WHAT THE EXERCISE ASKS: Please repeat, exactly as written, the line containing "Click [Added] tag" and every line after it through the end of the records below, leaving out any pictures.

Stored items:
-------------------------
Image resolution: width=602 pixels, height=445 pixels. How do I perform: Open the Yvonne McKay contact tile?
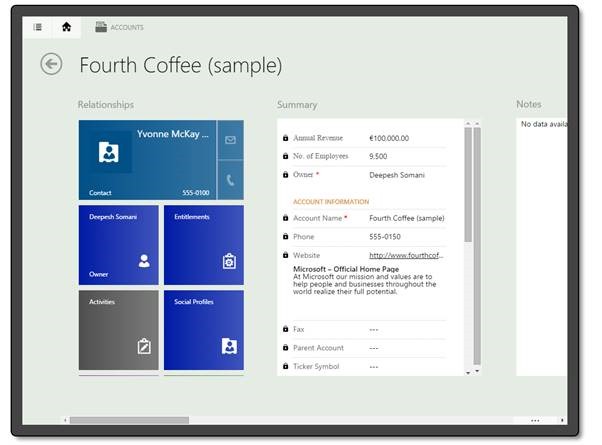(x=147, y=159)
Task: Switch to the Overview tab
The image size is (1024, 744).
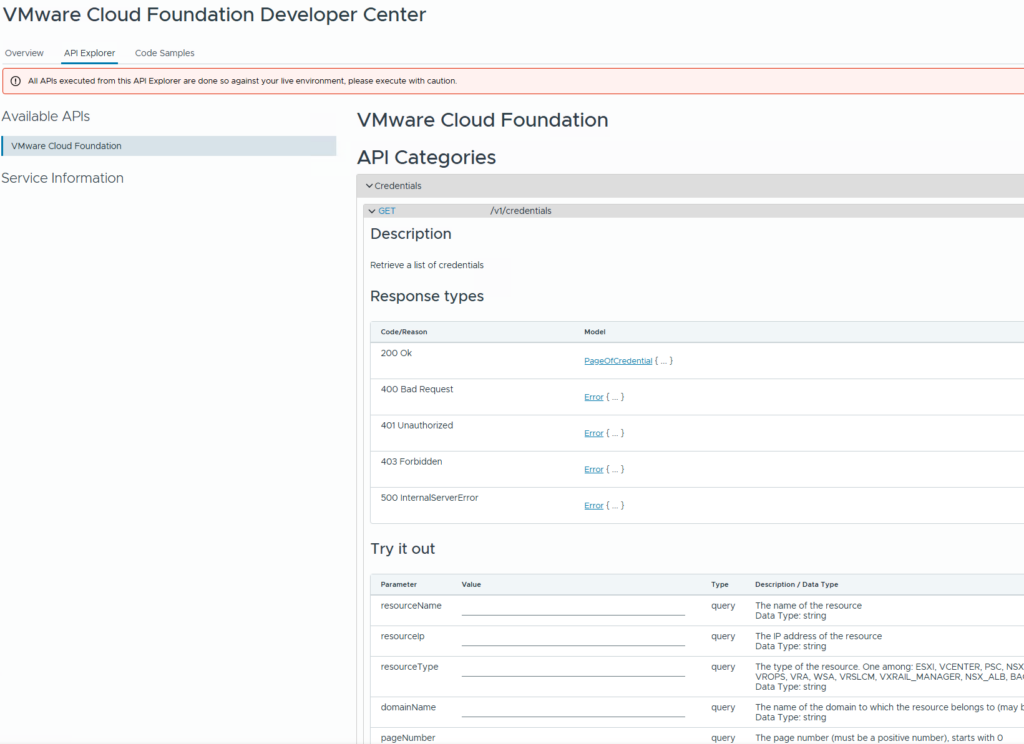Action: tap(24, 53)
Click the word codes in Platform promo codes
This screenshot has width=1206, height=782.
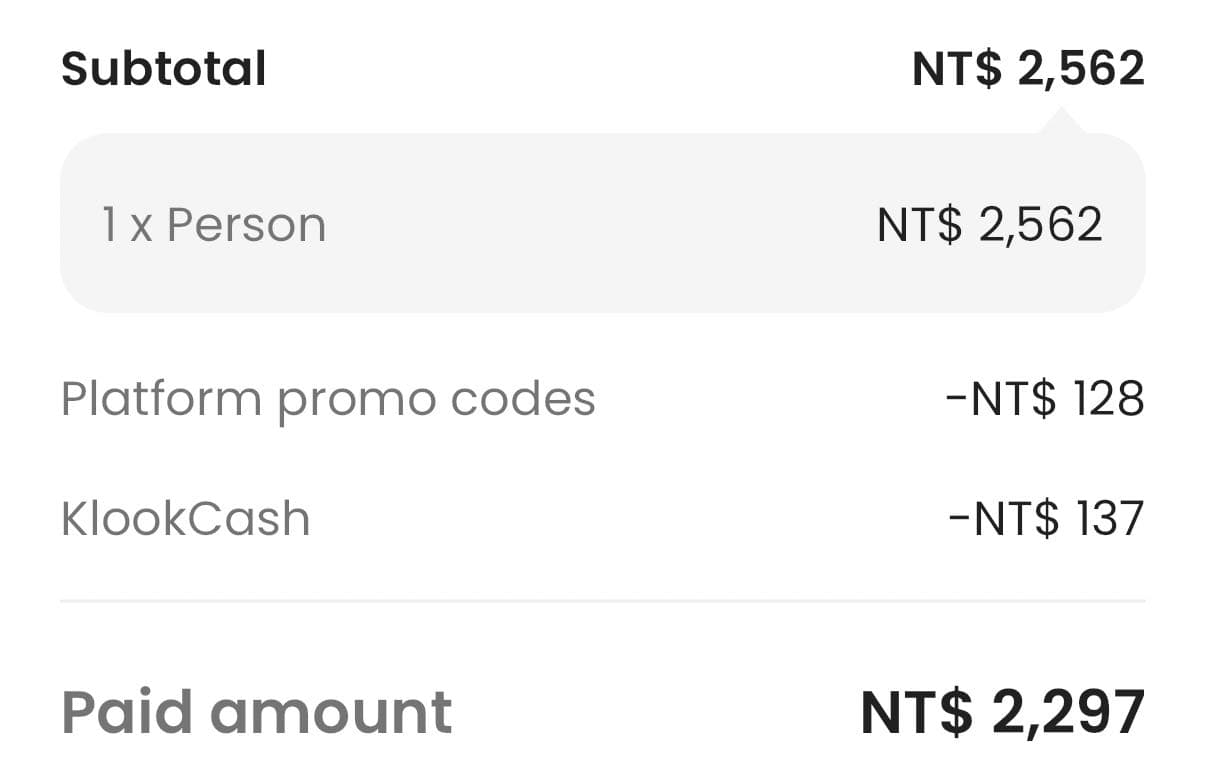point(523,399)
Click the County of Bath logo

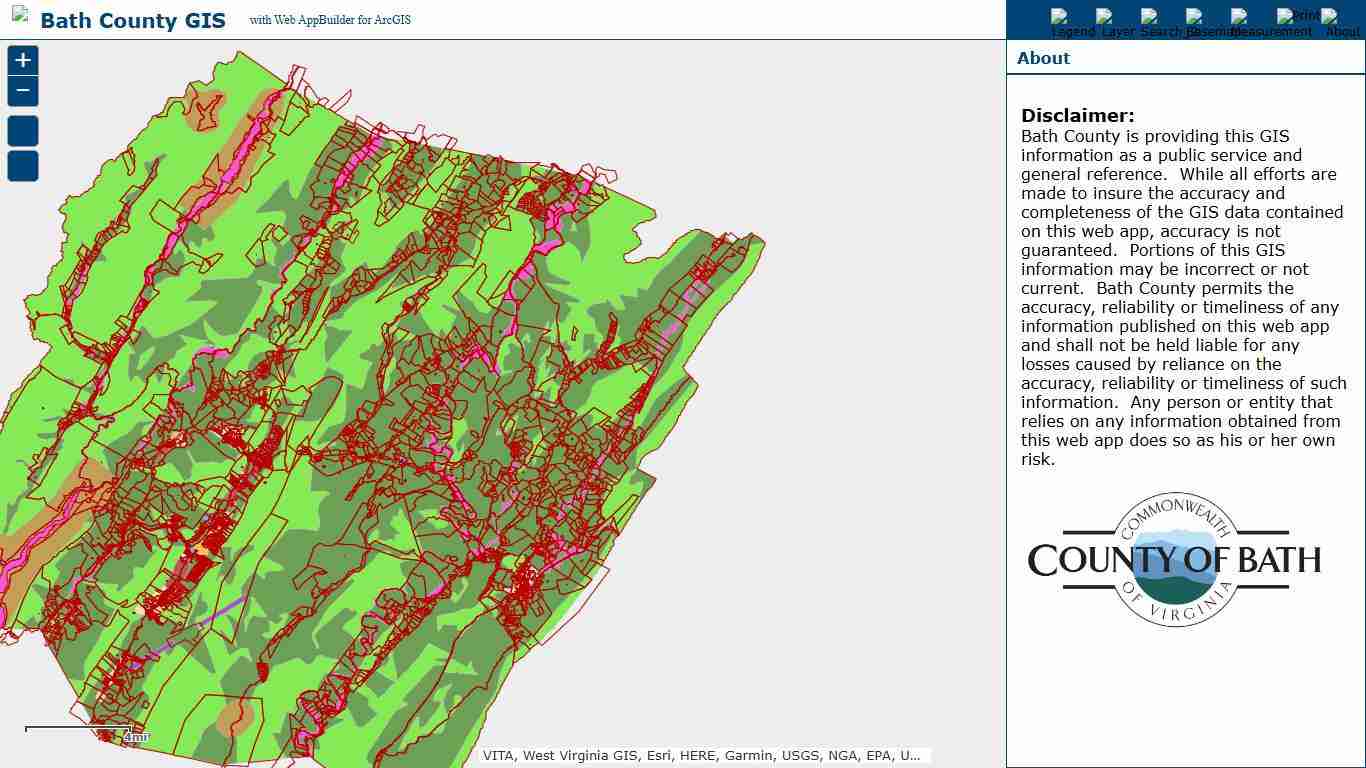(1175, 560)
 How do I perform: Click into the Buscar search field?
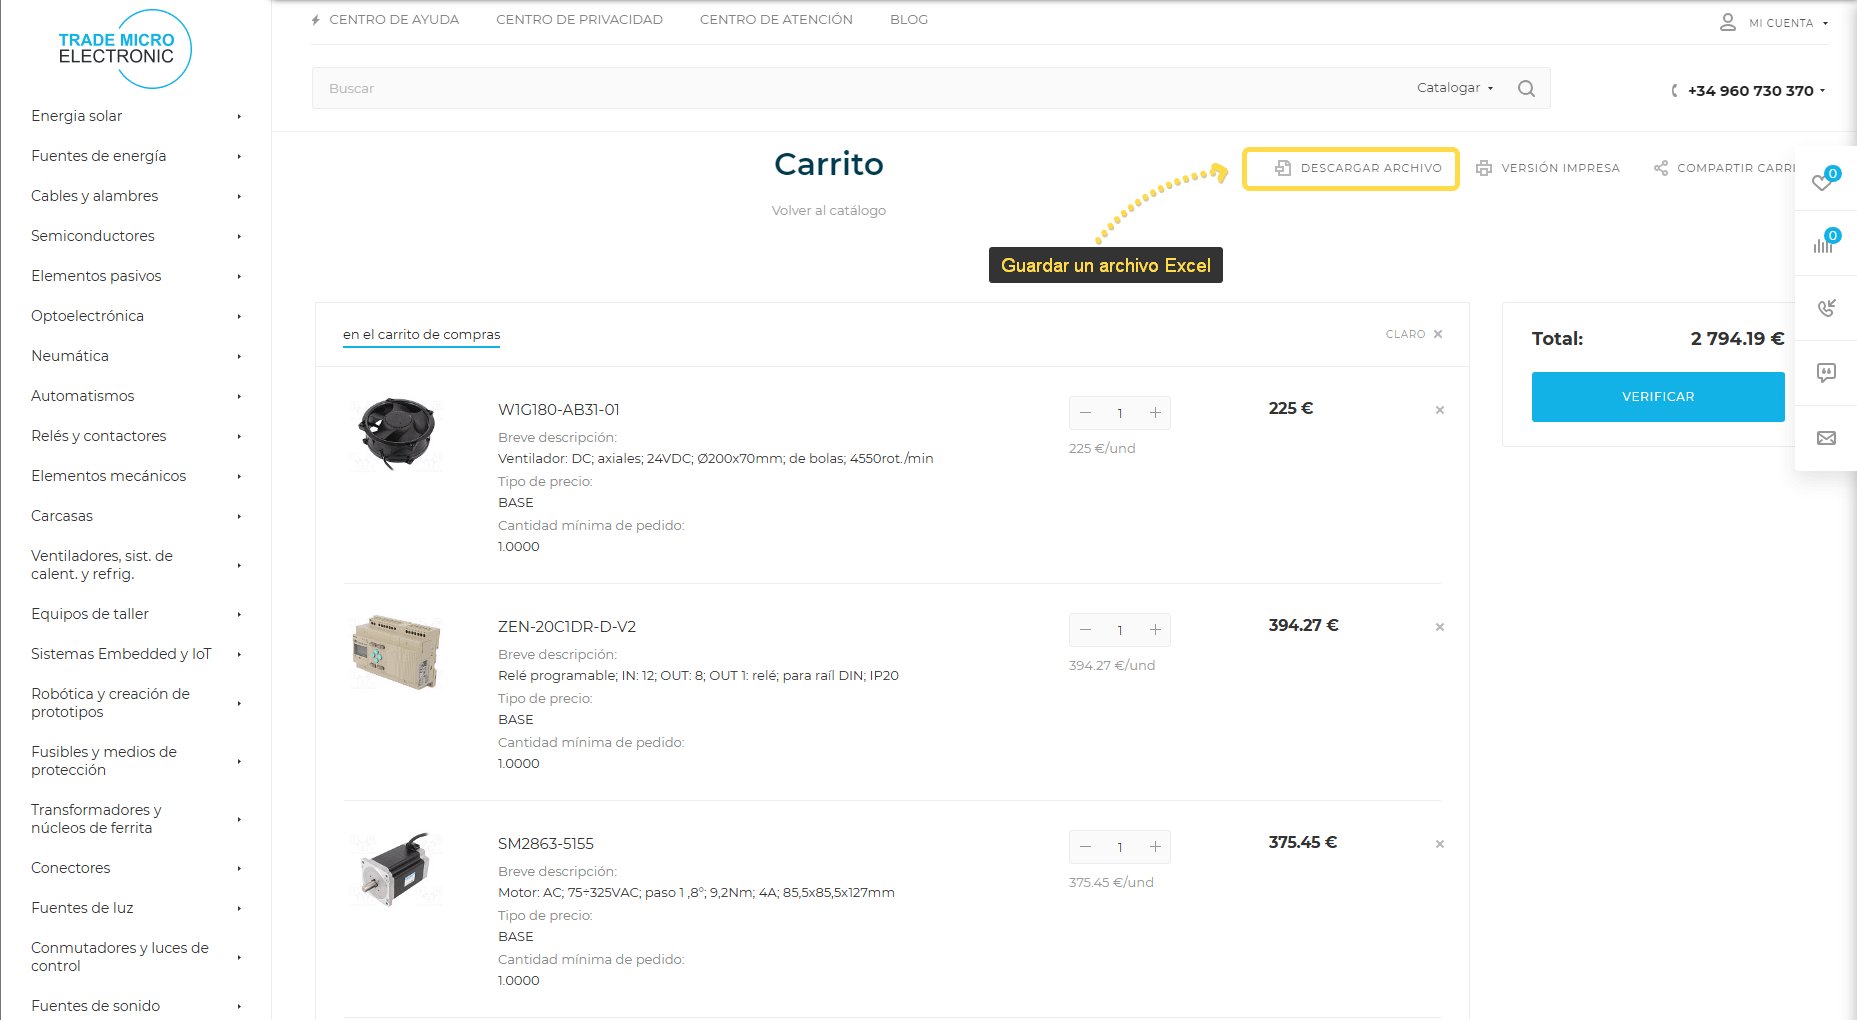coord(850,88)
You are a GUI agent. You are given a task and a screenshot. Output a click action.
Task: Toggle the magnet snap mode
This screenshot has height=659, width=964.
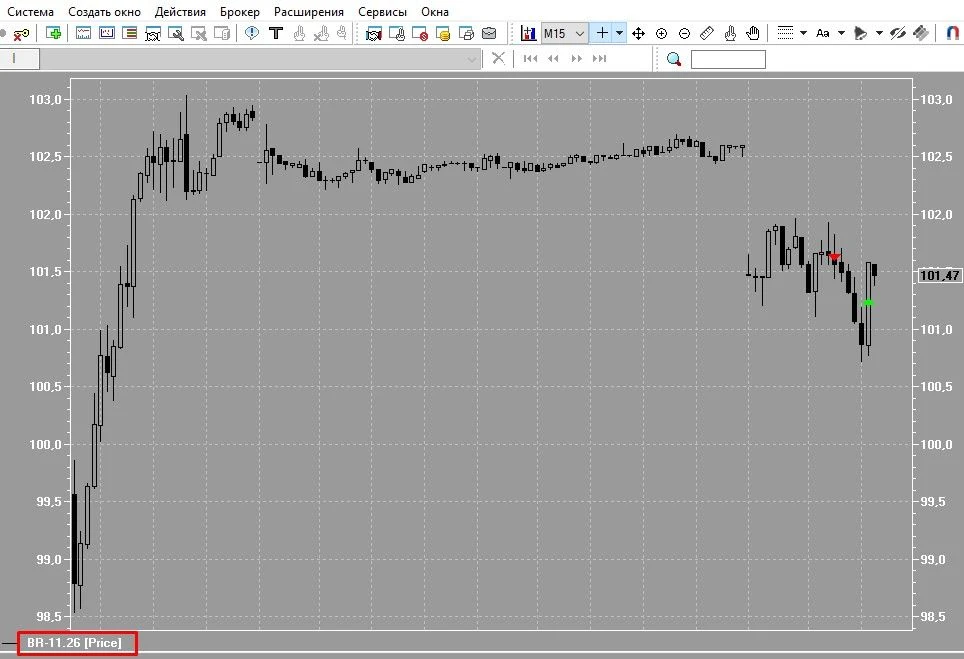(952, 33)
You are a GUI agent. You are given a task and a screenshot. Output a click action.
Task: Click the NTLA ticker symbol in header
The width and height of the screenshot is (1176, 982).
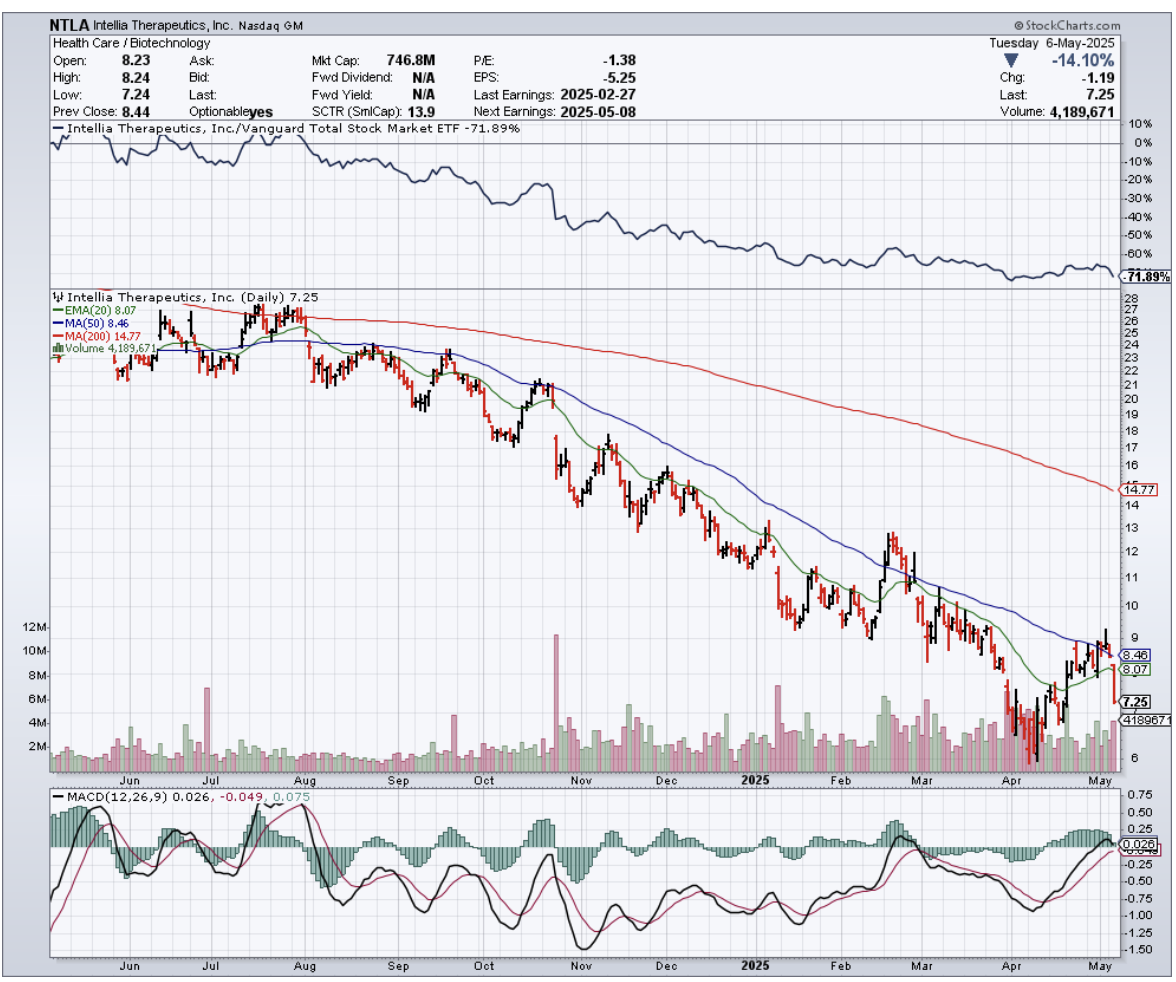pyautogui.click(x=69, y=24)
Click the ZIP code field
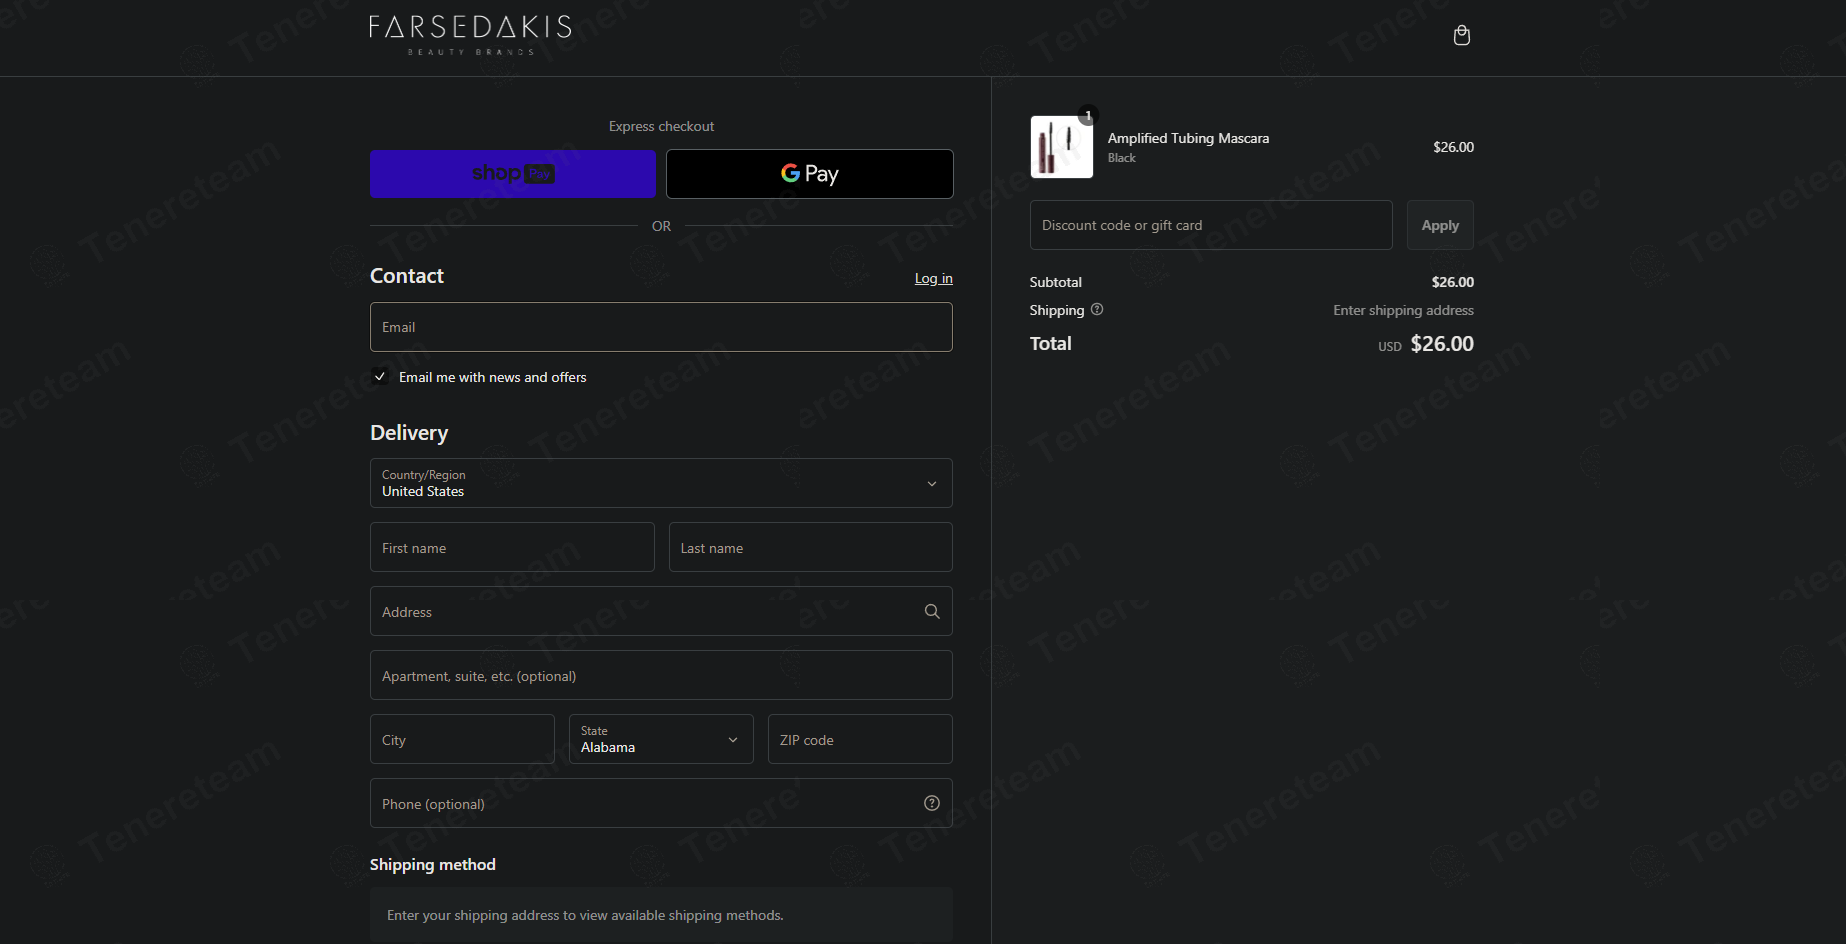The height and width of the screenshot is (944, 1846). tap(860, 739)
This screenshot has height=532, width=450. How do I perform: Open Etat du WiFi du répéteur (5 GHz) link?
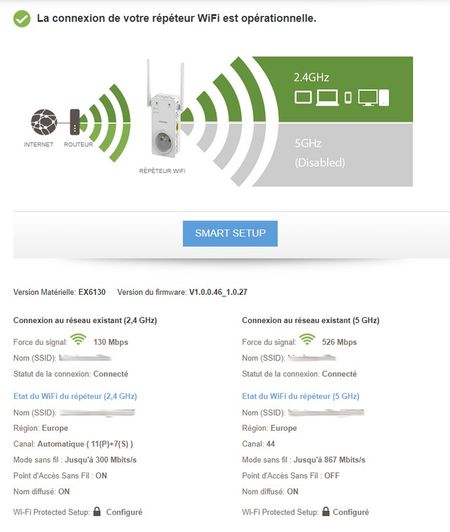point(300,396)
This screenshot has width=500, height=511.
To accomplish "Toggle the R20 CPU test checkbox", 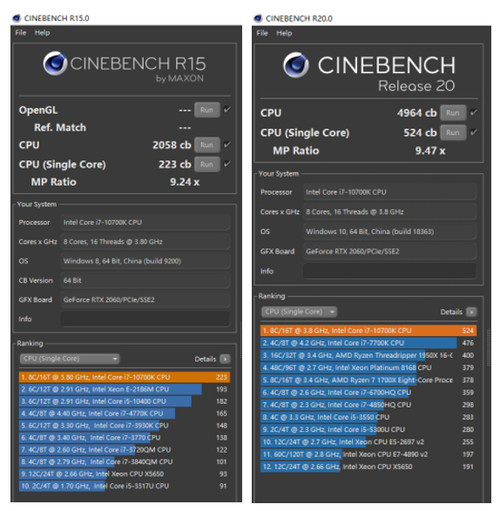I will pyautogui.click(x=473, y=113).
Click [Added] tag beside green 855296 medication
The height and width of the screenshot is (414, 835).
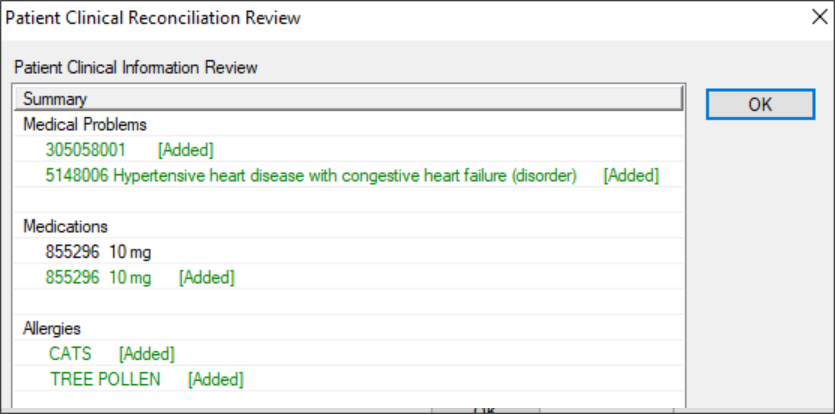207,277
-------------------------
ANSWER BOX:
Click [Added] tag beside green 855296 medication
The height and width of the screenshot is (414, 835).
207,277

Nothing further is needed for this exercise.